***** Extrait de page
Rien de tel en seconde partie pour les extraits de Rigoletto de Verdi qui, grâce à l’intensité des deux interprètes, peuvent aisément se passer de mise en scène. Ici le drame apparait immédiatement dès le premier air du baryton « …Pari siamo… ». L’atmosphère pesante s’installe et la vengeance atteindra son apogée dans le duo final « …Si vendetta… », duo qui sera d’ailleurs bissé par les deux interprètes (qui avaient même trissé cet air le vendredi soir, dans une soirée de folie).
Le choix des tenues n’a pas été laissé au hasard non plus avec un costume queue-de-pie pour le baryton en première partie et une veste longue pour la suite. La soprano portait une jolie robe noire pour incarner Violetta et une ravissante robe rose fuchsia pour incarner la jeune et innocente Gilda.
**********
***** Lignes répertoriées
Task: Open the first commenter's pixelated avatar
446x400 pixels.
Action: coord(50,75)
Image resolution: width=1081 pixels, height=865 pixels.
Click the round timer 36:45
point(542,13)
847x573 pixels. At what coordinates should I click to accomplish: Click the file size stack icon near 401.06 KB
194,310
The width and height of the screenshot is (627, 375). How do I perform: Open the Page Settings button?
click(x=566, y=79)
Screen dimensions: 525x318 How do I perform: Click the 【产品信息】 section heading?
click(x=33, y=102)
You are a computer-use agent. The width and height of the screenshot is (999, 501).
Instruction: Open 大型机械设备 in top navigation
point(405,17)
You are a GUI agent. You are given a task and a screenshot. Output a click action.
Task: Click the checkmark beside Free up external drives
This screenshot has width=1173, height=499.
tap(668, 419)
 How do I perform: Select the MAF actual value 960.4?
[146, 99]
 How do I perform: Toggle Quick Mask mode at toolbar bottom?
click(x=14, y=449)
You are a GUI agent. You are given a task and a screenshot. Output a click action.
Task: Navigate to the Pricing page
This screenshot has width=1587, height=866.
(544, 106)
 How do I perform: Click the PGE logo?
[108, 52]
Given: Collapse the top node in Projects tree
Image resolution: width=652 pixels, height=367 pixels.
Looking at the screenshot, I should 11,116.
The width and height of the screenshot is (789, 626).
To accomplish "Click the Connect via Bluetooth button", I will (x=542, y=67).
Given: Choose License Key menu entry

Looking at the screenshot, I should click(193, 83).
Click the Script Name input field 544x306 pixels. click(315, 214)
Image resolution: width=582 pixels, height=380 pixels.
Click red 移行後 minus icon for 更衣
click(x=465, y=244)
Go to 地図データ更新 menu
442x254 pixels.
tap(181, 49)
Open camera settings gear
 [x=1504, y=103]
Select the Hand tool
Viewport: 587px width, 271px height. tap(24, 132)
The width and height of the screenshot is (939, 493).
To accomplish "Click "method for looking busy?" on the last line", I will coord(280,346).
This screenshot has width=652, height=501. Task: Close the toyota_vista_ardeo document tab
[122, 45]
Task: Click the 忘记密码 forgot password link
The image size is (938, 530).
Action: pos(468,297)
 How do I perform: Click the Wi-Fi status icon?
**********
* [Consignes]
1. Transcrivez à l'identique le passage de l'extrait de page compris entre « Rien de tel » et « et innocente Gilda. », bornes incluses.
2. Selon l'extrait de page, qu'est-ce qui permet aux extraits de Rigoletto de se passer de mise en scène ? Répondez en une à trois phrases.
3. D'après l'extrait de page, quelle robe la soprano portait-elle pour incarner Gilda ?

* [Corrigés détaillés]
1.
Rien de tel en seconde partie pour les extraits de Rigoletto de Verdi qui, grâce à l’intensité des deux interprètes, peuvent aisément se passer de mise en scène. Ici le drame apparait immédiatement dès le premier air du baryton « …Pari siamo… ». L’atmosphère pesante s’installe et la vengeance atteindra son apogée dans le duo final « …Si vendetta… », duo qui sera d’ailleurs bissé par les deux interprètes (qui avaient même trissé cet air le vendredi soir, dans une soirée de folie).
Le choix des tenues n’a pas été laissé au hasard non plus avec un costume queue-de-pie pour le baryton en première partie et une veste longue pour la suite. La soprano portait une jolie robe noire pour incarner Violetta et une ravissante robe rose fuchsia pour incarner la jeune et innocente Gilda.

2. Les extraits de Rigoletto de Verdi peuvent aisément se passer de mise en scène grâce à l'intensité des deux interprètes.

3. Une ravissante robe rose fuchsia.